The Commission will pay particular attention to the other R&D and dual-use on-going initiatives at Union level to avoid unnecessary duplication.

The ability to detect and respond to security incidents suffers from several challenges, including: the ever increasing amount of data that needs to be analysed in order to detect and fully understand security incidents; the number of false alarms generated resulting in, for instance, erroneous prioritisation and alarm fatigue amongst operators and analysts; lack of (human) resources to sufficiently analyse all potentially malicious activity; the decreasing effectiveness of traditional defence measures based on known set of rules (e.g. a priori known signatures and/or network traffic profiles) due to the increase of encrypted network traffic and their inadequacy against advanced persistent threats and zero-day attacks (including malware that exploits unknown vulnerabilities, targeted phishing attacks, low-rate data exfiltration, abnormal user behaviour, etc.); choosing appropriate measures in response to attacks in a timely manner, when the scope is uncertain and the situation develops faster than a human being may follow without advanced decision-making support, and while the compromise potentially have or will extend over weeks, months or years.

The use of Artificial Intelligence (AI) [1] seems promising in order to address many of these challenges – and AI has recently shown great results in areas such as playing strategic games and analysing text.

This call seeks proposals that help increase the level of automation in incident management and cyber defence activities through the use AI. In this setting, the engagement of state-of-the-art AI methods should be used to automate incident management and cyber defence activities, including incident detection and response, carried out by security operation centres (SOCs), and cyber defence teams (or similar entities) when they detect and analyse events and determine what actions to take.

Modern SOCs are sometimes equipped with security orchestration, automation and response (SOAR) capabilities that allows human operators to respond to attacks with predefined “playbooks” designed to mitigate ongoing attacks, e.g. by disabling user accounts or reconfigure firewalls, where AI-based solutions seem applicable.

AI can, for instance, be used to complement rule-based detection methods (e.g. through deep learning), to enhance alarms from detection systems using threat intelligence feeds, extract actionable intelligence from the enormous amount of monitoring data and events, correlate alarms with other information to identify attack patterns, automatically respond to events based on the analysis, and recommend actions to human operators. Recent studies unveil that more than two thirds of the organisations included in the studies acknowledge that they are not able to respond to critical threats without AI.

Specific challenge

Creating an AI-based solution that automates larger parts of incident management and cyber defence processes involves several technical challenges. These include (among others): the selection and pre-processing of appropriate data sources; creating and applying models and techniques for analysing the output of sensors to assess if an attack may be happening, including selection and tuning of algorithms and parameters; mapping ongoing attacks to known threats (e.g. using threat intelligence); assessing if the consequences of implementing a particular response outweigh the risks associated with not doing so; and creation/selection of appropriate datasets for training and testing the models. Moreover, transparency and configurability are key requirements, especially in the military domain, which is lacking for most commercial Security Information and Event Management platforms (SIEMs).

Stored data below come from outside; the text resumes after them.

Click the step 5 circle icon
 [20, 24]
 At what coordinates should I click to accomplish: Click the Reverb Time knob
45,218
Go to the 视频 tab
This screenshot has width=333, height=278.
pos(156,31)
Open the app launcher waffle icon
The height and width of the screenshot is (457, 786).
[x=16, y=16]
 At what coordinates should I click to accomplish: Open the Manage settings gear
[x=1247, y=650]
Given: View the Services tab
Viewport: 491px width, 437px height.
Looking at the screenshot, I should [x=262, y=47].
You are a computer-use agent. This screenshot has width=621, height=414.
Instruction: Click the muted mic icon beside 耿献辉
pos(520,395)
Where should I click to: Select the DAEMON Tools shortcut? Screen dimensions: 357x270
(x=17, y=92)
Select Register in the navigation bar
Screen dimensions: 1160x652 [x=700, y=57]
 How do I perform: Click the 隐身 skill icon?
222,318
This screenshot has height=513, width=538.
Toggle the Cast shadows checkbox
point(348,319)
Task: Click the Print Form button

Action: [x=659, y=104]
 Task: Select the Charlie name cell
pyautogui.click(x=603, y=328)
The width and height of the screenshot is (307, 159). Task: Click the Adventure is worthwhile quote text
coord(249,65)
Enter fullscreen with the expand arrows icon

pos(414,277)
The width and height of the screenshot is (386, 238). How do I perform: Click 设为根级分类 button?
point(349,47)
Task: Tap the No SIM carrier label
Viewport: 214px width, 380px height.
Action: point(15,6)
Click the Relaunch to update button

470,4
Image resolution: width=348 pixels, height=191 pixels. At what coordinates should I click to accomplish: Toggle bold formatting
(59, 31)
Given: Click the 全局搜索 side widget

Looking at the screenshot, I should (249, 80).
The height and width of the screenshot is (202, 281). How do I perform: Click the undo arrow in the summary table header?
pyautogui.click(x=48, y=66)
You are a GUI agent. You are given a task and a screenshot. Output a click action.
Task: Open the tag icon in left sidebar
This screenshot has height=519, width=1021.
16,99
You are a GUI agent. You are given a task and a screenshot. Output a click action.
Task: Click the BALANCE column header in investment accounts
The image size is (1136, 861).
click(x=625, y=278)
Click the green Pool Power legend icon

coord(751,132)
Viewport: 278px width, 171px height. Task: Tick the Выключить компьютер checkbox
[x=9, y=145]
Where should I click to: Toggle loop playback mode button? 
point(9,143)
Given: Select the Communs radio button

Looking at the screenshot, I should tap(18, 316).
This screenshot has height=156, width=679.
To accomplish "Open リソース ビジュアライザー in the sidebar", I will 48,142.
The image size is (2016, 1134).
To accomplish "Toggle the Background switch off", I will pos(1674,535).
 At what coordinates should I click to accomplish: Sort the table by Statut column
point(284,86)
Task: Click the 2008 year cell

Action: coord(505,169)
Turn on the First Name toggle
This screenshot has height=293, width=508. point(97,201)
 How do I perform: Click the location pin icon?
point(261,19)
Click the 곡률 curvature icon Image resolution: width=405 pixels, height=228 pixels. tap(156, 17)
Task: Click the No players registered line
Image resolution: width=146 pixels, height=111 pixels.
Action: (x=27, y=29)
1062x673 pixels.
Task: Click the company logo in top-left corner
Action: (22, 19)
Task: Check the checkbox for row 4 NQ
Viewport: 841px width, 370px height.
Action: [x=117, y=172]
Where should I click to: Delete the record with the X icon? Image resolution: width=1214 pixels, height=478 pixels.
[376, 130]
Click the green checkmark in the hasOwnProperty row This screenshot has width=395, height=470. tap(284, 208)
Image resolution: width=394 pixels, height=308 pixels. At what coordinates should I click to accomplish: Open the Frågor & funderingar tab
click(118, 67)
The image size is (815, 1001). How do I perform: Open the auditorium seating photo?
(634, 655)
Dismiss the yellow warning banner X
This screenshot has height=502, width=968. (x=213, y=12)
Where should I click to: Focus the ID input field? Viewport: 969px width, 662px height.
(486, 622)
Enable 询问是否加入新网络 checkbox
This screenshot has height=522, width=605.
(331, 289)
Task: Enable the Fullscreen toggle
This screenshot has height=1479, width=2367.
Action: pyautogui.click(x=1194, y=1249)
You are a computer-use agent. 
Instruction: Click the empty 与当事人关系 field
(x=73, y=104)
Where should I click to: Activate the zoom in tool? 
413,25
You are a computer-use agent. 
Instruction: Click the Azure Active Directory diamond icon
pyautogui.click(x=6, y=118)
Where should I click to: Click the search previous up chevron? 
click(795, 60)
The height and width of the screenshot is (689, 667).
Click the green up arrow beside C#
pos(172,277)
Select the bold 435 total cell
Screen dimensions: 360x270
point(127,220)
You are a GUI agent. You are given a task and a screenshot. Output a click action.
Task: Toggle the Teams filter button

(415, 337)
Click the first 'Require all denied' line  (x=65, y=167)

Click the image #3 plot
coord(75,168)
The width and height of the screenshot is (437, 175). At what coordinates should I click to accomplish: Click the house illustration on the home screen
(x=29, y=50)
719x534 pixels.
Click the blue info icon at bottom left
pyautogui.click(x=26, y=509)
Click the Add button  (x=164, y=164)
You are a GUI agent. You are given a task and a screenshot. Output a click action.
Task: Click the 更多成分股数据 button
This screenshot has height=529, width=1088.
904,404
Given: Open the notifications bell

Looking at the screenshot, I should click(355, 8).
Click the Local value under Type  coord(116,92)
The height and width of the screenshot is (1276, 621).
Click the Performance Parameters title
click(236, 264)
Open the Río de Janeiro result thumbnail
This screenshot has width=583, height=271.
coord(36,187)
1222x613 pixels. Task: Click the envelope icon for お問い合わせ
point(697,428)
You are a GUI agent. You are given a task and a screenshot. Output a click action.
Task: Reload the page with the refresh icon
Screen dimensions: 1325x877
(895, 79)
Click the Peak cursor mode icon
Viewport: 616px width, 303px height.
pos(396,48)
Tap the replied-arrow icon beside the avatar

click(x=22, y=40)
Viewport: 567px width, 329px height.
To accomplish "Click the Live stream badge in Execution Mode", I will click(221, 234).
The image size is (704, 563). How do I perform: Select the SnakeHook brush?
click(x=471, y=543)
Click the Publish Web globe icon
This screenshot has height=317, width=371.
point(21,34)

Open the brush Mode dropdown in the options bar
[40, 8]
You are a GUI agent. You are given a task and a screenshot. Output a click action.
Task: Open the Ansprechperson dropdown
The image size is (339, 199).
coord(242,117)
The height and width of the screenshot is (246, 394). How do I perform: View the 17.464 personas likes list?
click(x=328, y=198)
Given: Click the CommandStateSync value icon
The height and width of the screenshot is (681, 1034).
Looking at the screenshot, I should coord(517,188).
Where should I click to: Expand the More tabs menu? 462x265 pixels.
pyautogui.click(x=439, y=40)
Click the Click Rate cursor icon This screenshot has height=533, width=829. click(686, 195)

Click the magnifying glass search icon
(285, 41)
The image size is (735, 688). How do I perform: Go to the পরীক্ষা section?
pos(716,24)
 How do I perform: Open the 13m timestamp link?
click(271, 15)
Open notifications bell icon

While AI-based solutions may be required to address these challenges in this ecosystem, incorporating AI also introduces a new set of technical and non-technical challenges. Questions addressing technical challenges: At which point should an alarm be raised and when should it be elevated? How can AI reason about trust with respect to the use of external information (e.g. threat intelligence)? How can the possible consequences of a cyber-attack, and the consequences of implementing different mitigating means, be assessed before and during response, both in real-time, near real-time/short term or as part of a medium or long term defensive strategy? Many incidents will (at some level) require human interaction and human decision-making – how does an AI based system communicate the results and the underlying explanation and reasoning leading to the result? Non-technical challenges include: Which decision rights and processes can, and should, be delegated to an AI-based system and which should remain manual? How should AI be utilised at strategic, tactical and more technical levels? What is the difference between communication at a technical, tactical, operational and strategic/political level? How can humans work together with AI based systems at the different levels? Military systems increasingly use, and depend on, the private sector and civilian infrastructure – how does incident response differ between military and civilian sectors and what are the challenges in a combined military/civilian setting? What are the implications for AI?

Scope:

Addressing the identified challenges will require inter- and multidisciplinary approaches, where teams conduct work of both a technical and a non-technical nature. Analysis of technical, tactical, operational, strategic and political considerations are required. On a technical level, proposals should provide proof-of-concept solutions for AI-based incident management and cyber defence, including detection, mitigation and response. Capable intrusion detection systems (IDS) could form a starting point for proposals. However, proposals must not seek to further the analysis capabilities of IDS alone, but in the context of an automated or semi-automated system for handling incidents.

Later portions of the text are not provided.